O quarto grande desafio relaciona-se com a reformulação das políticas de educação superior e dos critérios e procedimentos utilizados na concessão de bolsas de estudo e atribuição de subsídios. Efectivamente, tal como os téoricos e críticos nos vêm ensinando desde finais da década de 60 e 70, e estou a referir-me a Bourdieu e Passeron, não pode escamotear-se o facto do sucesso educativo depender muito das condições sociais, económicas e culturais do estudante, realidades que tornam ainda mais urgente estudar as medidas de acção social possíveis, para além da atribuição das bolsas de estudo, que contribuam para elevar o grau de equidade do sistema.

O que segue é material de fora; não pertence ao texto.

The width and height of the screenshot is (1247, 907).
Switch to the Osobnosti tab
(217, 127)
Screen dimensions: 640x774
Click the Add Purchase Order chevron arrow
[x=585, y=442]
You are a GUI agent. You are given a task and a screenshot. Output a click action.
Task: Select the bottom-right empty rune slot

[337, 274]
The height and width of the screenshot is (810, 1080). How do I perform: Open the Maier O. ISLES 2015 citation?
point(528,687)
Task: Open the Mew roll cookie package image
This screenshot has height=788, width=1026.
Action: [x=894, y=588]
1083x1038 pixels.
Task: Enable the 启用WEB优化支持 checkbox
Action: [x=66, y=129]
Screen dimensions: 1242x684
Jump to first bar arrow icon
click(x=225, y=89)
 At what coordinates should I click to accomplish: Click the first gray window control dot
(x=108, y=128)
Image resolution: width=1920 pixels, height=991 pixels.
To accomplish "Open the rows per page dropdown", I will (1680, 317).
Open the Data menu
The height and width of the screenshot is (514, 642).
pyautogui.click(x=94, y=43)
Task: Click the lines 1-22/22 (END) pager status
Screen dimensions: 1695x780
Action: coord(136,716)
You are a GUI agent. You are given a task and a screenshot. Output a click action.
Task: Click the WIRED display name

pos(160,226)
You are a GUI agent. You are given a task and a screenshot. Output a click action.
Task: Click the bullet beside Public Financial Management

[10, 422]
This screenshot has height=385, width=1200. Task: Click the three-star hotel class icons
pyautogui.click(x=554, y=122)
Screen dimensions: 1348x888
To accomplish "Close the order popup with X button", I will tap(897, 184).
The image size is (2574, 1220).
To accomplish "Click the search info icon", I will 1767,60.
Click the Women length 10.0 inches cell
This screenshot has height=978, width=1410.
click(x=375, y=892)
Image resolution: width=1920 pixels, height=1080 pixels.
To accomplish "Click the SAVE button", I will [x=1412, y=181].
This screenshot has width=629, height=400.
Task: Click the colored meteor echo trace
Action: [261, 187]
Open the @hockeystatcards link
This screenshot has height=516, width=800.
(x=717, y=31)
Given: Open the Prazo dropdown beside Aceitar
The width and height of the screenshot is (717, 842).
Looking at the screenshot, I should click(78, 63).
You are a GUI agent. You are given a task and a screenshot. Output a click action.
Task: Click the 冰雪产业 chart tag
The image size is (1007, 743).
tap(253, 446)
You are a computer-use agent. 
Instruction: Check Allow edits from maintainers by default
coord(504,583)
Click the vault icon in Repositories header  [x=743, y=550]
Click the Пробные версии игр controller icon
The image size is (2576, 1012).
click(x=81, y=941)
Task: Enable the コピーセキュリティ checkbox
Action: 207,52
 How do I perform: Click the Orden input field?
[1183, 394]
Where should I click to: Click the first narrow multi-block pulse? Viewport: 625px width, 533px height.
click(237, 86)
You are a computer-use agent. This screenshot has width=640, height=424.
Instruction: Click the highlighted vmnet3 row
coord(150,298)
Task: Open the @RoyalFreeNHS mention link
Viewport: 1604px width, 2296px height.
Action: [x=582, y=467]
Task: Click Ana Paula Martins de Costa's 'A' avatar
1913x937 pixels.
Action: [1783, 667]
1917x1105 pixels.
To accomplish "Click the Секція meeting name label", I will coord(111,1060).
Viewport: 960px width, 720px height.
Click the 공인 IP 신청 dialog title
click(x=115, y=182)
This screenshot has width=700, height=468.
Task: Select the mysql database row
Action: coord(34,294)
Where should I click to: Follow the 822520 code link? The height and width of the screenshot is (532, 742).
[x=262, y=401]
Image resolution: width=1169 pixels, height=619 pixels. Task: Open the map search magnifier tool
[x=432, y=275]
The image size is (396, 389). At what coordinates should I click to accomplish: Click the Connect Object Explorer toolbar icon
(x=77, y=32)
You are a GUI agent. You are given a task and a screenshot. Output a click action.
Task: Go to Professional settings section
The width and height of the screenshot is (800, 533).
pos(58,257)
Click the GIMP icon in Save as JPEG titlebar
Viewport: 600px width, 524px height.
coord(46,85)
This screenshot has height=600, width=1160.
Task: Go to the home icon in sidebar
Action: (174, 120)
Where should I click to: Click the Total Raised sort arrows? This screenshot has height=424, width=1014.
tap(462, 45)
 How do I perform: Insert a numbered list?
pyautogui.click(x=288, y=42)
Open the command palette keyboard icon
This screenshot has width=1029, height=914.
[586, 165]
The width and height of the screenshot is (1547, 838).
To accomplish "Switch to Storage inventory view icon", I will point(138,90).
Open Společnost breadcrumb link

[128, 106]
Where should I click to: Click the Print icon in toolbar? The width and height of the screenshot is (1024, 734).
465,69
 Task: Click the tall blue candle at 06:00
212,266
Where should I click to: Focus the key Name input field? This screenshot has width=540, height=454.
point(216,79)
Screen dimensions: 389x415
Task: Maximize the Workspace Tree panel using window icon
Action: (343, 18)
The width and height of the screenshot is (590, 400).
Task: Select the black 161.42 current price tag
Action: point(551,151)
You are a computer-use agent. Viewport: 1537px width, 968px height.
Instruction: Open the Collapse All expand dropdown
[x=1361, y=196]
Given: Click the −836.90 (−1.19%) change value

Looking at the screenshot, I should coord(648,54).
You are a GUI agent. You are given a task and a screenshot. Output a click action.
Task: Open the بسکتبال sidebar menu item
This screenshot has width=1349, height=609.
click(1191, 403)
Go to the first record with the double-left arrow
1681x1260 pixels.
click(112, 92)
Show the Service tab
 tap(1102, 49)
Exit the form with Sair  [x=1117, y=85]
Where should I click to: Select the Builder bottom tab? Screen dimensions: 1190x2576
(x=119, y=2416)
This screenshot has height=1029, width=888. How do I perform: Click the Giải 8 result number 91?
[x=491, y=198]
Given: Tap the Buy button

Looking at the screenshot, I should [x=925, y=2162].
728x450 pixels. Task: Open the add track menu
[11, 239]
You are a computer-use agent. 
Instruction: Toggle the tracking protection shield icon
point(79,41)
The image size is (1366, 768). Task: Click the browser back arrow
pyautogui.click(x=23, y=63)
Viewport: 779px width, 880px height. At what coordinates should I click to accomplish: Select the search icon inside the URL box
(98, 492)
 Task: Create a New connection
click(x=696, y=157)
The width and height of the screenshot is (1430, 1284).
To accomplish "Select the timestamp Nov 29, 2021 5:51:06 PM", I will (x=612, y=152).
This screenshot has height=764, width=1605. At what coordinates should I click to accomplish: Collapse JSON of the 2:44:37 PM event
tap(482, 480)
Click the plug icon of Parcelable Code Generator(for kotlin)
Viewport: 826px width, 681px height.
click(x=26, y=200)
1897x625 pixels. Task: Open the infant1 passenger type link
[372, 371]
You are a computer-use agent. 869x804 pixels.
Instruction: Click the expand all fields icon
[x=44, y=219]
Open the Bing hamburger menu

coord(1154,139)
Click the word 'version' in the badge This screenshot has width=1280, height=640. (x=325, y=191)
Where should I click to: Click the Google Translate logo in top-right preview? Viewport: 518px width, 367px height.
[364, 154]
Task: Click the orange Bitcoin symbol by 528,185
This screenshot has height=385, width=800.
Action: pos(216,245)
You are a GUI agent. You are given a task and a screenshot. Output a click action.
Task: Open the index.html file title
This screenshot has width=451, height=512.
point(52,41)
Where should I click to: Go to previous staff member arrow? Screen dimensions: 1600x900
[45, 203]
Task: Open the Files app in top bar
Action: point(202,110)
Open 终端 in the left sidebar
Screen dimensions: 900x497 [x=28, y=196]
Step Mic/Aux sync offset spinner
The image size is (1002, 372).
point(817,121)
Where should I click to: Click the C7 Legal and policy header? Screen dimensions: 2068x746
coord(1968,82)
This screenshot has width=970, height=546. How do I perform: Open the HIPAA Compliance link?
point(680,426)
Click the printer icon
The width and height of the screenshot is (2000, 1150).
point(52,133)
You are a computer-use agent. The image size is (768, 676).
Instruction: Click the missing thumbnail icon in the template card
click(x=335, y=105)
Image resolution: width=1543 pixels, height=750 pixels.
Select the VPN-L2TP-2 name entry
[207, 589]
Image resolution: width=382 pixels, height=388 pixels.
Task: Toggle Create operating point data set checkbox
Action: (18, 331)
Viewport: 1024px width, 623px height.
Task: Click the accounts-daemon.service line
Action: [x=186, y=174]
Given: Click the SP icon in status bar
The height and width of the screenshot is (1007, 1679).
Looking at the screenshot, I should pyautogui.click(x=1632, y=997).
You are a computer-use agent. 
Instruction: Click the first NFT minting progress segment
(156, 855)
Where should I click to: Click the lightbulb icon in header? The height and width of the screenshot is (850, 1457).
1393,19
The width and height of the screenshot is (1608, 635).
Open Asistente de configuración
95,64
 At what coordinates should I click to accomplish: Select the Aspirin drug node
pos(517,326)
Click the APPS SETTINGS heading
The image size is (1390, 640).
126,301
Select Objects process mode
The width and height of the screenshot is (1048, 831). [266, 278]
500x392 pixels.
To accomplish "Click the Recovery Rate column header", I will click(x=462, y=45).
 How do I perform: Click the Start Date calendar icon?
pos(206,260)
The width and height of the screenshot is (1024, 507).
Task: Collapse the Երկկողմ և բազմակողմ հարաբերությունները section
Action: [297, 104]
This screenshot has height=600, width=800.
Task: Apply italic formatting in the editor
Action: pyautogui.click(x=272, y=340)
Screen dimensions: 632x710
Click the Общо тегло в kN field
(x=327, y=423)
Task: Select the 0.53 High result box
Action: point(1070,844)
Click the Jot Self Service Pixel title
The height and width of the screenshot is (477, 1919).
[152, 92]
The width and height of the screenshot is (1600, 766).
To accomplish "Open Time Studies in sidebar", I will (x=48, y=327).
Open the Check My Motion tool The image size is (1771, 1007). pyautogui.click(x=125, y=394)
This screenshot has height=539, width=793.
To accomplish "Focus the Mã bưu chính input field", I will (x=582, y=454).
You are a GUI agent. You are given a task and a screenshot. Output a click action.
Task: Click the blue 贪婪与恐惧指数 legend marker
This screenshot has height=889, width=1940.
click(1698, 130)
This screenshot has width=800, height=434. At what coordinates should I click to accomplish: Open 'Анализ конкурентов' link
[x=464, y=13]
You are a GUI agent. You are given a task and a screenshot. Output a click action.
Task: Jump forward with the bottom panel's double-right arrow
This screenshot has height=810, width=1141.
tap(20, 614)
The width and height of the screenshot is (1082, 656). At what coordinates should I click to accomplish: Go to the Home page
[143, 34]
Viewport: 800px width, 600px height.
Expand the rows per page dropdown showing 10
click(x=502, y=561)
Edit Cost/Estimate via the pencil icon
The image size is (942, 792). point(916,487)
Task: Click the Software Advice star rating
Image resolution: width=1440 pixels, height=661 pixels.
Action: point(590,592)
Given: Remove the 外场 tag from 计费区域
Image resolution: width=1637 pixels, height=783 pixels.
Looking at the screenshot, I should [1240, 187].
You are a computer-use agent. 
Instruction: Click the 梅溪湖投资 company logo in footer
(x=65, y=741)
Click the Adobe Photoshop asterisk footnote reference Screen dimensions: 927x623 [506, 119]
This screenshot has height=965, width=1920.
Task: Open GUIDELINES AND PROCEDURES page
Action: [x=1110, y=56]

O quinto grande desafio é o início do processo de avaliação da pesquisa, seja através de publicações, seja mediante a adopção de outros critérios transparentes e rigorosos reconhecidos pela comunidade científica internacional. A avaliação da pesquisa é fundamental porque os investigadores devem expor os seus trabalhos científicos, valorizando-se a qualidade, a ética e a integridade.

O sexto grande desafio para Timor-Leste passa pelo incremento de programas de pós-graduação pois, como todos bem sabemos, o aumento da produção científica está associado à existência de cursos de pós-graduação, de mestrado e de doutoramento.